═══ TEXTE SOURCE

Patrouille de soldats sénégalais (crédit : Minusma mai 2019)

Un constat alarmant

De manière générale, la situation empire au Mali. Pendant le dernier trimestre de 2019 (sur lequel le rapport est basé), la MINUSMA a subi 68 attaques – principalement dans les régions de Mopti (46 attaques), contre 20 au trimestre antérieur. La période considérée a été également marquée par une série d’attaques meurtrières dirigées contre les forces armées maliennes ; 193 soldats tués et 126 blessés (+ 116 % par rapport à la période précédente) (1).

══════
═══ DONNÉES

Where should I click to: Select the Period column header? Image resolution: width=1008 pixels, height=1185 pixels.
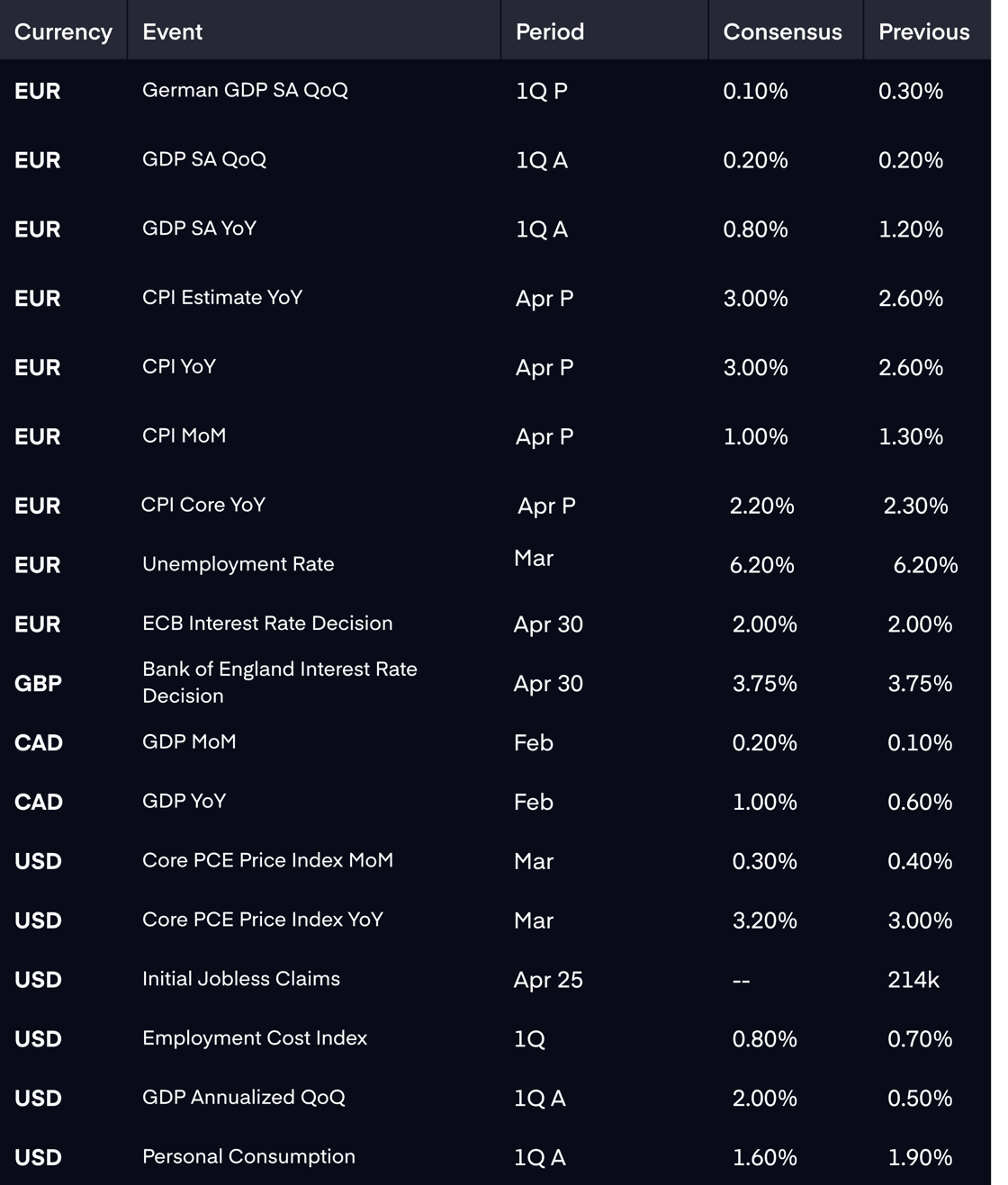pos(550,31)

══════

### EXERCICES
[a] Extrayez du texte sur le Mali le passage allant de « De manière générale, la » jusqu'à « période précédente) (1). » inclus.
[b] Dites si chacune des affirmations suivantes concorde avec le texte sur le Mali, en répondant par oui ou par non et en citant les mots exacts du texte qui permettent de trancher. (i) Au dernier trimestre de 2019, la MINUSMA a subi 68 attaques. (ii) La plupart de ces attaques ont eu lieu dans la région de Gao. (iii) Les attaques contre les forces armées maliennes ont fait 193 morts parmi les soldats.

### RÉPONSES AUX EXERCICES
[a]
De manière générale, la situation empire au Mali. Pendant le dernier trimestre de 2019 (sur lequel le rapport est basé), la MINUSMA a subi 68 attaques – principalement dans les régions de Mopti (46 attaques), contre 20 au trimestre antérieur. La période considérée a été également marquée par une série d’attaques meurtrières dirigées contre les forces armées maliennes ; 193 soldats tués et 126 blessés (+ 116 % par rapport à la période précédente) (1).

[b]
(i) Oui : « la MINUSMA a subi 68 attaques ».
(ii) Non : « principalement dans les régions de Mopti (46 attaques) ».
(iii) Oui : « 193 soldats tués et 126 blessés ».